Ensuite sur le plan marketing, il faut tâcher de mettre en avant les contenus et services qui appuient ce message. Dans la signature, dans les rubriques, dans les blocs de recirculation latéraux, dans les messages promotionnels etc.
L’équipe produit a également un rôle immense à jouer pour mettre en forme l’interface qui va matérialiser la différence et la valeur de la marque média.
Vient ensuite, tout le lent travail d’acquisition des abonnés qui s’appuie sur les données qu’il faut récupérer et consolider au préalable.
✔️Cibler ses visiteurs selon leur proximité plus ou moins grande à votre marque(fréquence de visite par mois, durée moyenne des sessions, nombre de pages vues par visite)
✔️Leur proposer des offres qui s’adaptent à la progressivité de leur engagement :
– Désactiver son ad-blocker. Je serais assez radical sur ce point et je bloquerais les articles aux utilisateurs ne se conformant pas à cette requête minimale. Ces visiteurs non identifiés n’affichent pas de publicité donc n’apportent aucune valeur, et coûtent de l’argent au contraire (requêtes serveurs).
– Accepter le “cookie wall”. De la même façon, un visiteur qui ne cède aucune donnée de navigation n’a pas grande valeur. On peut décider de bloquer son accès, comme le font de nombreux sites spécialisés, tel l’internaute en France.
– Laisser un e-mail + nom et prénom en échange d’un accès à un nombre limité d’articles par mois (3 ou 5 selon le modèle d’affaire plus ou moins orienté “audience”)
– Laisser des données personnelles plus précises (adresse pour avoir la localisation, ce qui est crucial en presse locale), en échange d’un accès à des produits d’appel : newsletter, podcast…
– S’abonner à une offre d’abonnement et bénéficier d’une promotion.
– Personnaliser son espace pour tirer parti des fonctions de personnalisation, des possibilités de partage d’articles ou d’offres de parrainage à prix réduits. Ce afin de maximiser la rétention
✔️Faire des mailings ciblés en s’appuyant sur les données de navigation du prospect logué (grâce aux étapes précédentes). Par exemple, promouvoir le comparateur de programmes d’un lecteur qui lit régulièrement les sujets liés à ce thème.
✔️Contextualiser les messages marketing en fonction de l’agenda éditorial, ce qui nécessite une collaboration étroite avec la rédaction. Ce, pour optimiser à la fois l’acquisition et la rétention des abonnés. Cela peut être utile par exemple d’annoncer à un fan de cinéma le dispositif de couverture du festival de Cannes.

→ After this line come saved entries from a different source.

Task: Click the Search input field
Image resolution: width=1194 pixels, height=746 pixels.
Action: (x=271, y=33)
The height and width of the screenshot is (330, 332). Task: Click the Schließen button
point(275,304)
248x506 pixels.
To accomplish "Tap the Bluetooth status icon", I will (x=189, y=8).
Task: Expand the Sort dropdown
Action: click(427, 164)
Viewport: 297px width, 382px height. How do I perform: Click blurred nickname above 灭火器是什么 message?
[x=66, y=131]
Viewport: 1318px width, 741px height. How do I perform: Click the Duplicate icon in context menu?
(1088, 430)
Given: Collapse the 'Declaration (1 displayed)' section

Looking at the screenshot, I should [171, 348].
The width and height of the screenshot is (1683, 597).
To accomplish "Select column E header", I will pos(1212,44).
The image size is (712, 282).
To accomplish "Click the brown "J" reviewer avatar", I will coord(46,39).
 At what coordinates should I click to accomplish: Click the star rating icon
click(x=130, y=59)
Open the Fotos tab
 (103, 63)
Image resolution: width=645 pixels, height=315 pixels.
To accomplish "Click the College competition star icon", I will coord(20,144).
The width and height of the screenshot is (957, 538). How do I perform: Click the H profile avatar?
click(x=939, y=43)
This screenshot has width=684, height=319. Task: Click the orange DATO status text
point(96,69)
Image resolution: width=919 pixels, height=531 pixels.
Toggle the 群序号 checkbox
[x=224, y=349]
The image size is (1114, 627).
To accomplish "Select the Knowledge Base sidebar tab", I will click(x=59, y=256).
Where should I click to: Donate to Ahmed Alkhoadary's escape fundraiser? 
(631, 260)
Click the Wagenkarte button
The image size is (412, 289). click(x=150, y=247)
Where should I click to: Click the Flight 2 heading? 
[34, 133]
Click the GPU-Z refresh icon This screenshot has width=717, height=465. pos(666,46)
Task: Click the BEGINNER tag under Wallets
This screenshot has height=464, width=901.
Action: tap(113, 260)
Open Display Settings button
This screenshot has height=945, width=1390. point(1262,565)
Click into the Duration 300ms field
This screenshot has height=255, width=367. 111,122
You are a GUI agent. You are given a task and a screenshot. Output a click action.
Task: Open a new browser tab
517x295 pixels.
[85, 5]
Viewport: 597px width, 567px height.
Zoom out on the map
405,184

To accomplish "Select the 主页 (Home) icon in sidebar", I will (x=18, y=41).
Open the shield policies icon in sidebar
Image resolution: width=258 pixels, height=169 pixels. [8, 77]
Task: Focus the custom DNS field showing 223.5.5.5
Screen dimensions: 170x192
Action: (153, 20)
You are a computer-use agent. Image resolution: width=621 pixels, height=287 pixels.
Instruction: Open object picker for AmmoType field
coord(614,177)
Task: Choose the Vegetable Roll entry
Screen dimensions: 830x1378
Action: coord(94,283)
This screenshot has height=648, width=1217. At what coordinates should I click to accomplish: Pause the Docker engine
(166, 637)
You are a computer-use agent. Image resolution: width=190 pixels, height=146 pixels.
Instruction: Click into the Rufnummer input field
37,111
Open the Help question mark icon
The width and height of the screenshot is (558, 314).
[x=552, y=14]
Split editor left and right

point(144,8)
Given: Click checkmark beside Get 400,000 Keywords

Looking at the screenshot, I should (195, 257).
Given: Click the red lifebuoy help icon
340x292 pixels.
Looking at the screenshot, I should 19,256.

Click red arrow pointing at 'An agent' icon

Sans oublier le travail de fidélisation en parallèle des nouvelles recrues : « l’on-boarding » avec une série de messages d’accueil et de prise en main du site. On sait que l’acquisition ou la perte d’un abonné se joue dans les 15 jours qui suivent son inscription.
L’objectif est de lui faire découvrir au plus vite des contenus qui lui plaisent, de lui montrer la richesse des contenus et services proposés, et de l’engager dans des habitudes de lecture. D’où le recours à du marketing automation à toutes les étapes de son inscription et en fonction des articles consultés. Le jour J, à J+1, J+2, J+6 mais aussi à M+6 (six mois après, pour maintenir l’usage et fidéliser. Les e-mails de Netflix sont des exemples du genre. Oui, même les plateformes de streaming suscitent des désabonnements, si peu utilisés.
C’est la raison pour laquelle il faut mesurer l’ARPU (revenu moyen par utilisateur) et la « lifetime value » des abonnés. Ceci, pour mesurer la rentabilité des abonnés, plutôt que leur croissance en nombre. Un vanity metric qui peut être biaisé par les offres à prix cassé.
Conclusion : convertir des lecteurs en abonnés implique une collaboration entre la rédaction, le marketing et l’équipe produit-tech. Et une réflexion stratégique préalable : à qui je parle, quels sont ses besoins ? Et comment puis-je y répondre, tout en me démarquant de mes concurrents ? Du marketing classique, avec des data et de la techno, en somme.